HALIFAX: The NDP say improvements to Highway 104 are necessary and will increase safety along that section of the provincial highway network but using the public private partnership (P3) model is the wrong decision.
“We have seen over and over again that public-private partnerships are not in the best interest of the province,” Susan Leblanc, NDP Transportation and Infrastructure renewal spokesperson told The Reporter. “The McNeil government is using P3s for highways and hospital infrastructure which the NDP believes is the wrong choice.”
According to research by Christopher Majka, the author of the recently released report titled “Highway Robbery: Public Private Partnerships and Nova Scotia Highways,” a P3 model for the Highway 104 twinning project could potentially end up costing $119.2 million in unnecessary additional costs.
Leblanc believes that’s a bad deal undermining good jobs in a part of the province that needs them.
“Traditional builds create good, well-paying jobs for local residents,” she said. “P3 builds on the other hand take control out of the hands of the government which is footing the bill and cost more than traditional builds in the long run.”
Like so many other projects under the McNeil government, Leblanc said the lack of transparency has been frustrating.
“Earlier this month Liberal members of the Public Accounts Committee tried to block the issue of P3 highways coming to the committee,” she indicated. “If the government has proof P3s are the right choice, the public deserves to see it.”

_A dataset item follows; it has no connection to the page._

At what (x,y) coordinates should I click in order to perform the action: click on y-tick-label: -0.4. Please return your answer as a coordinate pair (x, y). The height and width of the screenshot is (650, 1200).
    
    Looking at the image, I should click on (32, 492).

Leblanc doesn’t think the government wants Nova Scotians to see how much they are subsidizing the profits of private companies to build public infrastructure with public money, when it would be more cost-effective and transparent to do it using public money.
She said the public deserves to know why the Liberal government is going down a route that has failed Nova Scotians before – previously indicating we’re still paying millions of dollars for P3 schools the Liberals built 20-years-ago.
“The CCPA recently found that the P3 Cobequid Pass cost $232 million more as a P3 project than it would have as a public build,” Leblanc said. “We know that P3 highway projects aren’t good value for money for Nova Scotians.”